Девять лет тому назад я выдвинул два общих принципа, образующих основу научного метода: принцип постижимости природы и принцип объективации. С тех пор я то и дело затрагивал этот вопрос, последний раз в буклете Nature and Greeks[11]. Здесь я бы хотел подробно остановиться на втором принципе – принципе объективации. Прежде чем объяснить, что я под этим подразумеваю, разрешите внести ясность и устранить непонимание, которое может возникнуть, как выяснилось из некоторых рецензий на ту книгу, хотя мне казалось, что я предотвратил его в самом начале. Дело вот в чем: кому-то, вероятно, показалось, что я намереваюсь заложить фундаментальные принципы, которые должны лечь в основу научного метода или, по крайней мере, справедливо и по праву составляют основу науки и должны быть сохранены любой ценой. Напротив, я утверждал и продолжаю утверждать, что они есть – и, кстати, являются наследием древних греков, заложивших основы нашей западной науки и научной мысли.
Это непонимание не очень удивляет. Когда вам приходится слышать, как ученый провозглашает основные принципы науки, подчеркивая, что два из них являются наиболее старинными и фундаментальными, естественно возникает мысль, что он как минимум поддерживает эти принципы, а, может быть, старается их навязать. Но с другой стороны, наука не навязывает что-либо, наука утверждает. Она не стремится ни к чему иному, кроме как к истинным и адекватным утверждениям о ее объекте. Ученый навязывает лишь две вещи: истинность и искренность, навязывает их себе и другим ученым. В данном случае объектом является сама наука, поскольку, развиваясь, она стала и является в настоящее время не тем, чем ей следует быть или следует стать в будущем.
Теперь вернемся непосредственно к этим принципам. Что касается первого, «Природу можно понять», я скажу лишь несколько слов. Наиболее удивительным является то, что его нужно было сформулировать, что его вообще было необходимо сформулировать. Принцип восходит к милетской школе, философам «физиса». С тех пор он оставался неизменным, хотя, вероятно, не всегда незараженным. Существующее направление в физике является, возможно, весьма серьезным заражением. Принцип неопределенности, провозглашаемое отсутствие строгой причинной связи в природе могут являться шагом в сторону, частичным отходом. Об этом было бы интересно поговорить, но здесь я страстно хочу обсудить второй принцип – тот, который я назвал принципом объективации.
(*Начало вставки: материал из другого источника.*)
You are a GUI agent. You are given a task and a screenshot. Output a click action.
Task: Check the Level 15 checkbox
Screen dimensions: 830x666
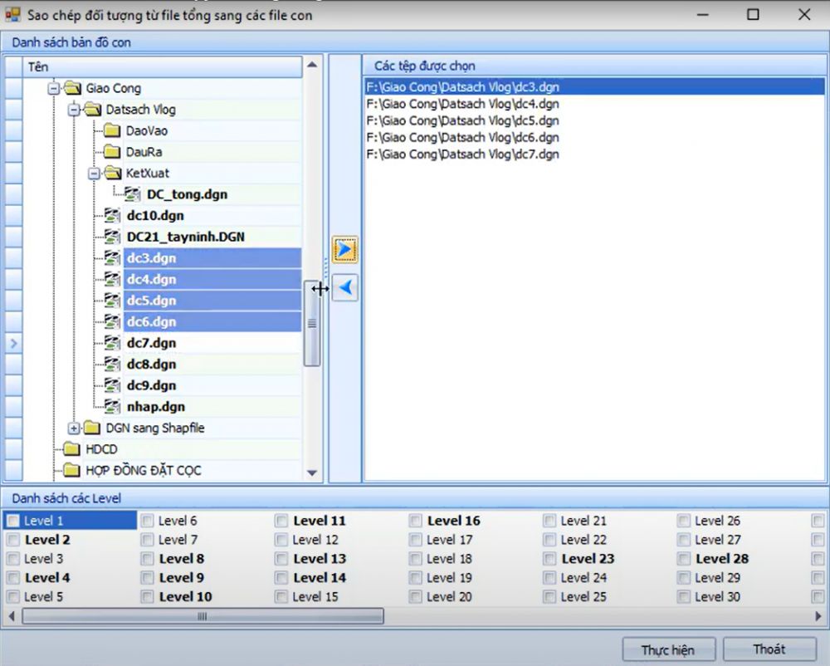(x=281, y=596)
Под этим я понимаю то, что часто называют «гипотезой реального мира», который нас окружает. Я утверждаю, что это равносильно определенному упрощению, которое мы приняли с целью решения бесконечно сложной задачи природы. Не обладая о ней знаниями и не имея строгой систематизации предмета, мы исключаем Субъект Познания из области природы, которую стремимся понять. Мы собственной персоной отступаем на шаг назад, входя в роль внешнего наблюдателя, не являющегося частью мира, который благодаря этой самой процедуре становится объективным миром. Этот прием завуалирован следующими двумя обстоятельствами. Во-первых, мое собственное тело (с которым так непосредственно и тесно связана моя ментальная деятельность) является частью объекта (реального окружающего миpa), который я конструирую из своих ощущений, восприятий и воспоминаний. Во-вторых, тела других людей образуют часть этого объективного мира. Теперь у меня есть очень веские основания полагать, что эти тела также связаны, они являются, так сказать, местами для сфер сознания. У меня может не быть резонных сомнений относительно существования или действительности этих чуждых сфер сознания, однако у меня нет абсолютно никакого субъективного доступа ни к одной из них. Поэтому я склонен рассматривать их как нечто объективное, как образующее часть реального мира, окружающего меня. Более того, поскольку отличий между мной и другими нет, а, наоборот, имеет место полная симметрия всех намерений и целей, я делаю вывод, что и сам являюсь частью этого материального мира, окружающего меня. Я, так сказать, помещаю свое собственное ощущающее «я» (которое построило этот мир в виде ментального продукта) обратно в него – со всем адом катастрофических логических последствий, вытекающих из вышеобозначенной цепочки неверных выводов. Мы укажем их все один за другим; но пока разрешите лишь отметить две наиболее вопиющие антиномии, возникающие в силу незнания нами того факта, что умеренно удовлетворительная картина мира была достигнута высокой ценой: за счет удаления нас с картины и занятия позиции стороннего наблюдателя.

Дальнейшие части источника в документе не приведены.